Objetará el lector escéptico que un reloj estropeado no es útil, pues no podemos saber (si sus agujas indican las ocho en punto, por ejemplo), cuándo es realmente la hora correcta. "Bastará con no despegar la vista de la esfera y esperar a las ocho en punto", respondería el escurridizo Carroll. En cualquier caso, el reloj que atrasa no es mucho más útil si no se dan ciertas circunstancias especiales; a saber: conocer la demora de su velocidad y poder intervenir en él para corregirlo (o bien saber cuál fue el último instante en el que acertó y calcular periódicamente la diferencia de sus indicaciones con respecto a la realidad).

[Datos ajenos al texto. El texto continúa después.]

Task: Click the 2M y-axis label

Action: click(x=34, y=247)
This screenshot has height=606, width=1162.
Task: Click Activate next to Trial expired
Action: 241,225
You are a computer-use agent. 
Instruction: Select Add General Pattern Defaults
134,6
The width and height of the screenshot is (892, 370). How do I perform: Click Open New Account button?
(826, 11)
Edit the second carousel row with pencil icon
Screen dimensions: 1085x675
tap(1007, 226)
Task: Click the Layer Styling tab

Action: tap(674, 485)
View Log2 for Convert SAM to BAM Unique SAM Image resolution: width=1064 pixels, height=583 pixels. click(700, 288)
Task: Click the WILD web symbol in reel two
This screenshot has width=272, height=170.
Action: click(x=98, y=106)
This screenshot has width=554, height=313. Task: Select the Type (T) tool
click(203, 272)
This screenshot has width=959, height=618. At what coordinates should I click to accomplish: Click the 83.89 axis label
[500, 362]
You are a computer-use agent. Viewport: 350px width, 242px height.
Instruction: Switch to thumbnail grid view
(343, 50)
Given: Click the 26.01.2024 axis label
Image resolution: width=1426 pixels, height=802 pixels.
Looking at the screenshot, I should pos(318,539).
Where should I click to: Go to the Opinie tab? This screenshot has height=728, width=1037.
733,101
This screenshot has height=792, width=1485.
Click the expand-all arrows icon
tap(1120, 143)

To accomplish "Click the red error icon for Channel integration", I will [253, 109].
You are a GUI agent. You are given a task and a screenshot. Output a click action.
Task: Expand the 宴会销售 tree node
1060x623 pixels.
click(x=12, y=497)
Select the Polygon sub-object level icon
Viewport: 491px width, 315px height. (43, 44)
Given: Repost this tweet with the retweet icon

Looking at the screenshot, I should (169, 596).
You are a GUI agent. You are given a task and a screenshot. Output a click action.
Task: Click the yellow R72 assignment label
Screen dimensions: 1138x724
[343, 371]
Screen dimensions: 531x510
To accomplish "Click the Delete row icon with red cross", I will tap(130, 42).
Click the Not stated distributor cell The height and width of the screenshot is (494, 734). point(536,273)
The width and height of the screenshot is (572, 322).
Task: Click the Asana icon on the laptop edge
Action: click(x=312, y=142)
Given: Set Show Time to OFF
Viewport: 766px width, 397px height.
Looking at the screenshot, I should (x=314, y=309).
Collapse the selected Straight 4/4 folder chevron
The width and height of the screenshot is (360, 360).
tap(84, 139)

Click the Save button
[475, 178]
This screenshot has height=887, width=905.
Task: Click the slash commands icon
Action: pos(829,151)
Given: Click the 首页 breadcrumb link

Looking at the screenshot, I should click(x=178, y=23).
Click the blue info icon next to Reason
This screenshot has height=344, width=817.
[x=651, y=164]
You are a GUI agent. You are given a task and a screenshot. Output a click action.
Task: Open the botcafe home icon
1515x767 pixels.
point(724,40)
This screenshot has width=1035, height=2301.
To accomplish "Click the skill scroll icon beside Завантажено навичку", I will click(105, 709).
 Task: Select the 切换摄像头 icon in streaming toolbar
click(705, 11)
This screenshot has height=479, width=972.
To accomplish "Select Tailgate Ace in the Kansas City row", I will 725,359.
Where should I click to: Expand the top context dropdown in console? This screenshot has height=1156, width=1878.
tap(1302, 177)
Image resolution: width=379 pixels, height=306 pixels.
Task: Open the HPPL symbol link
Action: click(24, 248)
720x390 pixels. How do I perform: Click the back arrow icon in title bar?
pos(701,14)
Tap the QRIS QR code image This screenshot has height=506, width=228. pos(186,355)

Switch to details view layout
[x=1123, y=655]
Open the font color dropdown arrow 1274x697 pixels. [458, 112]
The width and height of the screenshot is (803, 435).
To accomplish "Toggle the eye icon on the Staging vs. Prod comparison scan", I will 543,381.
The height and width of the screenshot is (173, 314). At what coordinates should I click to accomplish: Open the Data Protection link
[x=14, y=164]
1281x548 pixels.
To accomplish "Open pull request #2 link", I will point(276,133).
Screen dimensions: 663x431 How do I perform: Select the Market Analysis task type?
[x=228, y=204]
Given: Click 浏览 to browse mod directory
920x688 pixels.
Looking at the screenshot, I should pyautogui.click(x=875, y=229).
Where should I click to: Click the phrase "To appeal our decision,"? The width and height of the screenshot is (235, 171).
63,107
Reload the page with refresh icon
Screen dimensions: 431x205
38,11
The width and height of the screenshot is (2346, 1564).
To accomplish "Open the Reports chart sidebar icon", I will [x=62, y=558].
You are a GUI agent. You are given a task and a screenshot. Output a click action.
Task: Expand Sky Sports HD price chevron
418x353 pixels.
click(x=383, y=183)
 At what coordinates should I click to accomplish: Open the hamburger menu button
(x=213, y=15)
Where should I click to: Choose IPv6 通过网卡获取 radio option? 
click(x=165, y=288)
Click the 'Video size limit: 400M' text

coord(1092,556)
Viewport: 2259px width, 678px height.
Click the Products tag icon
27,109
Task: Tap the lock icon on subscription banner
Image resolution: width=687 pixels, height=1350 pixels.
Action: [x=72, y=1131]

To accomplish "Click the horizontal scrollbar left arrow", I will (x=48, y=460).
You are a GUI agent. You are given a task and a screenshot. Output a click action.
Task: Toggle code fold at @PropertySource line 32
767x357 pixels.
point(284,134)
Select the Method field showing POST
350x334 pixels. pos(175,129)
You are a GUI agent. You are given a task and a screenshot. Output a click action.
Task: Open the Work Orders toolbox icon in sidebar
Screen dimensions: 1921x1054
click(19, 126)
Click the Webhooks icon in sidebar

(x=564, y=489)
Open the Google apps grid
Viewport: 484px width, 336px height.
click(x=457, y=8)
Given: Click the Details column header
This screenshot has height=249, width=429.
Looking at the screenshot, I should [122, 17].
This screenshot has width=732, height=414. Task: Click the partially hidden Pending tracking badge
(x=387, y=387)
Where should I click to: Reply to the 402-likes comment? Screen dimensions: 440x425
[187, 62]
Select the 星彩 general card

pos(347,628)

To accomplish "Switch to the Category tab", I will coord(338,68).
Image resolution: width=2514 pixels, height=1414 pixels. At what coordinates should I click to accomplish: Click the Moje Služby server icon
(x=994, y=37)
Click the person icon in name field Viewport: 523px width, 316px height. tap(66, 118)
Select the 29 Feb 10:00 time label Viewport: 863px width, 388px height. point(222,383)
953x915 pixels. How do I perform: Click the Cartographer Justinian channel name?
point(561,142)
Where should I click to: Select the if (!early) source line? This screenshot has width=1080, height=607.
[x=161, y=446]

Por su parte, Bertrand Russell argumentaría con lúcida sencillez, que a pesar de que para un reloj detenido haya un instante en el que sus manecillas señalan la hora exacta, la información en dicho momento puede ser correcta, pero no es en esencia la verdad.
¿Cuáles son nuestros márgenes de error aceptables? ¿Aporta el movimiento más información que la estaticidad? Sin entrar en estos detalles y en otros afines (como las paradojas de Zenón), me quedo con el dato de Russell para aplicarlo al juicio crítico cotidiano: una información correcta no es necesariamente la verdad.